Giving Up on Breastfeeding and Its Okay

Before Emily was born everyone asked me if I was going to breastfeed.  I happily said "Yes!" and had the lofty goal of continuing for at least 6 months.  Being a nurse I am well versed on the benefits of breastfeeding and the recommendations for it.  Besides, it was what women are built for, right? 

Maybe not. 


When Emily was born the nurses clamored about how wonderfully Emily nursed right from the get go.  It filled me with pride to hear such compliments.  They asked if I wanted to see a lactation consultant, which I did, and told me one would be in the next day.  One never came and in the blur of adrenaline and new motherhood I forgot all about it until we were home.  I was annoyed, but figured that since I was apparently doing such a great job according to the nurses that everything would be fine. 

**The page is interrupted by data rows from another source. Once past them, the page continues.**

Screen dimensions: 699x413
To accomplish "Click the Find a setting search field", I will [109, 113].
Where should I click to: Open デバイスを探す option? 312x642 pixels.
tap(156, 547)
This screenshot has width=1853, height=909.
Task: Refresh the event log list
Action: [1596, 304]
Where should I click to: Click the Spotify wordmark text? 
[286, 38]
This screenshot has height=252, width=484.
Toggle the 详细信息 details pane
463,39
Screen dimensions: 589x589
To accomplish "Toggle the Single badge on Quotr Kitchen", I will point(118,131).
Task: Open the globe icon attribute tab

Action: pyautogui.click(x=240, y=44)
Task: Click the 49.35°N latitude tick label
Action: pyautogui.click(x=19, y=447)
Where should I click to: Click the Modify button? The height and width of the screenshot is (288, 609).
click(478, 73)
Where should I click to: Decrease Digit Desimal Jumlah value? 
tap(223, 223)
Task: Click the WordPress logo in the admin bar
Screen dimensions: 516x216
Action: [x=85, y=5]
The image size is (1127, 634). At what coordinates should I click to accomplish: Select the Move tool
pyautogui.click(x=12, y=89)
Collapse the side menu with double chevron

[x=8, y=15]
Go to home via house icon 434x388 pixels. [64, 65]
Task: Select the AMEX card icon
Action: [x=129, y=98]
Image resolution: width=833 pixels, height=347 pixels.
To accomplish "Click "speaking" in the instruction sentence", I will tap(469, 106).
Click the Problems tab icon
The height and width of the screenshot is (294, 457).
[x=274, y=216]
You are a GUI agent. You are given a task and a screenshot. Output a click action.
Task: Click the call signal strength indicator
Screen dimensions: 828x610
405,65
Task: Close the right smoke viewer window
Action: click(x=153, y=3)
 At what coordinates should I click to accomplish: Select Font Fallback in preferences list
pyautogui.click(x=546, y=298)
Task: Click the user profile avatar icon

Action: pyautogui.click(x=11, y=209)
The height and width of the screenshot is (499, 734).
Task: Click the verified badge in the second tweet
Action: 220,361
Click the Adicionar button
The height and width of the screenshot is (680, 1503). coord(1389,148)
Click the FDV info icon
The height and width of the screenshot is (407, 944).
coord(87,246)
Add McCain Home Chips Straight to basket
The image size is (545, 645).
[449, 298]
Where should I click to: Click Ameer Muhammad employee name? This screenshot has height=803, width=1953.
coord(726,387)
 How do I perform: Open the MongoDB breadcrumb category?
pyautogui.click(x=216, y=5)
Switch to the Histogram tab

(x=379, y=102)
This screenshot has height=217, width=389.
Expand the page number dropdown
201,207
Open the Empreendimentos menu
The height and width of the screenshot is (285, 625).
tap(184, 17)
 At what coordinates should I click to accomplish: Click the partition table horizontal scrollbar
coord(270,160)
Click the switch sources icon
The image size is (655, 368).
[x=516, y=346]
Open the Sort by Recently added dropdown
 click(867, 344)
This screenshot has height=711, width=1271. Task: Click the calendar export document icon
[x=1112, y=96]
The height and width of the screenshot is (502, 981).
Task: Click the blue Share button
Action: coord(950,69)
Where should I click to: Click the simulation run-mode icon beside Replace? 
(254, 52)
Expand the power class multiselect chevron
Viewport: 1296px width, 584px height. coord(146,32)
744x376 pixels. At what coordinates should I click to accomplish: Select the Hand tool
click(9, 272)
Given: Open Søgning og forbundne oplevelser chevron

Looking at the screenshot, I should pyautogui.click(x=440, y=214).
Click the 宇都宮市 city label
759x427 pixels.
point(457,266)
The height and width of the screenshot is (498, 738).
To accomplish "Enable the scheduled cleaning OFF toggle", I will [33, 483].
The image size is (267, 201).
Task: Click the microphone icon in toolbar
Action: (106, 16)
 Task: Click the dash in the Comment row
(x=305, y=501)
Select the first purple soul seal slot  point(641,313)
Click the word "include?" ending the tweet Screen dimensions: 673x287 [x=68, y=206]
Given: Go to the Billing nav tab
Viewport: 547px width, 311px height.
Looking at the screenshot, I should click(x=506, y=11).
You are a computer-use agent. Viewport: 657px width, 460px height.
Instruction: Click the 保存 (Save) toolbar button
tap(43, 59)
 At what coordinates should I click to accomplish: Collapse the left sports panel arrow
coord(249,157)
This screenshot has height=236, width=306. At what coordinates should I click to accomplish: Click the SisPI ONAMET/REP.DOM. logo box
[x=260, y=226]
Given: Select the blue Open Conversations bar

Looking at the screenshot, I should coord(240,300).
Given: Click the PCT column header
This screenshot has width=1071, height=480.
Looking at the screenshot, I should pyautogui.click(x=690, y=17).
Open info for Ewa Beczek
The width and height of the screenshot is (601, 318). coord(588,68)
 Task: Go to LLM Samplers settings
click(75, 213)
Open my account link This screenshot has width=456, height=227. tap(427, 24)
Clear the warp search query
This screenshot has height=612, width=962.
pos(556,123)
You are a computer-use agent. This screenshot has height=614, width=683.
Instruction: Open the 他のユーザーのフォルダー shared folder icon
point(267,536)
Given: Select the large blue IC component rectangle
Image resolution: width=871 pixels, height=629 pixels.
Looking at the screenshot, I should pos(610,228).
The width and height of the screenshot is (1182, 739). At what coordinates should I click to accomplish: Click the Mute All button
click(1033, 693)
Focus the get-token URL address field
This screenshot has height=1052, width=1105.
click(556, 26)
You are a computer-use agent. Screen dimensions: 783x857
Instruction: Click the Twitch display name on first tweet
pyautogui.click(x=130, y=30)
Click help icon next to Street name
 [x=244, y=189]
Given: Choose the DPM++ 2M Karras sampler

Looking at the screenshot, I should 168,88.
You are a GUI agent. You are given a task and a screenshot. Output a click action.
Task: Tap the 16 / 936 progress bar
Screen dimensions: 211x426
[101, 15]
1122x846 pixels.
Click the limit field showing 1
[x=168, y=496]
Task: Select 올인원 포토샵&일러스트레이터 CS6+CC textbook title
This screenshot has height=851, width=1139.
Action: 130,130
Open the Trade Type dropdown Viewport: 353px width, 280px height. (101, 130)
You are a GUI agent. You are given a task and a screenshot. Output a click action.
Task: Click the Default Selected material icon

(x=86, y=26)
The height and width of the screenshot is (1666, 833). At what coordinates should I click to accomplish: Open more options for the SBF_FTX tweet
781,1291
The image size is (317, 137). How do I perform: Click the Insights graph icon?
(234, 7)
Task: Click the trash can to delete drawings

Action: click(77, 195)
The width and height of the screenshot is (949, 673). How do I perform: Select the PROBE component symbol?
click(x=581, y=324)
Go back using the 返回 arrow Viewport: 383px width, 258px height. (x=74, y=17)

In reality everything wasn't fine.  Besides Emily's ever troubling GERD that went undiagnosed for three weeks I dealt with the very common new nursing mom problems.  I endured soreness and pain in order to 'toughen up' to Emily's ferocious latch.  Eventually I became accustomed to the firm grasp of her jaw and my toes didn't curl up or I wince in pain when she latched on every hour or two.  But thing weren't completely peachy...

Emily, and her ferocious latch were causing quite the frustration for both her and I.  She would latch and unlatch continually which led to a pissed off baby and longer feedings.   I spent hours on the internet researching how to improve nursing.  I read several excerpts in books about it.  I talked to other moms and sought out advice.  All of it led to me sitting up late at night with a screaming baby begging to eat and then fighting my breast seconds later over and over again for hours.  It led me to realize one very important thing...

I hate nursing.

I completely hate it.  

In the entire month I attempted solely breastfeeding my child there were no magical moments where I felt an extreme special connection with her when I nursed. She was constantly unhappy and hungry.  I could never fill her up.  Everything I tried to increase my flow didn't work.  Pumping, diet, more frequent feedings... in the end she sucked until there was nothing left and was still hungry.  

That was when I reached for the bottle.  I had bought some formula 'just in case' when Emily was born and in the middle of the night, sleep deprived and bleary, I filled a bottle with it and gave it to Emily.  She sucked the entire thing down, burped, and blissfully fell asleep in my arms with a full belly.  It was amazing. 

Right then and there, as she snuggled in my arms - more content than I had ever seen her- I made the decision to wean my baby from breast to bottle.  But that decision was what has caused me great disappointment... not in the decision itself, but in the stigma of making such a decision.  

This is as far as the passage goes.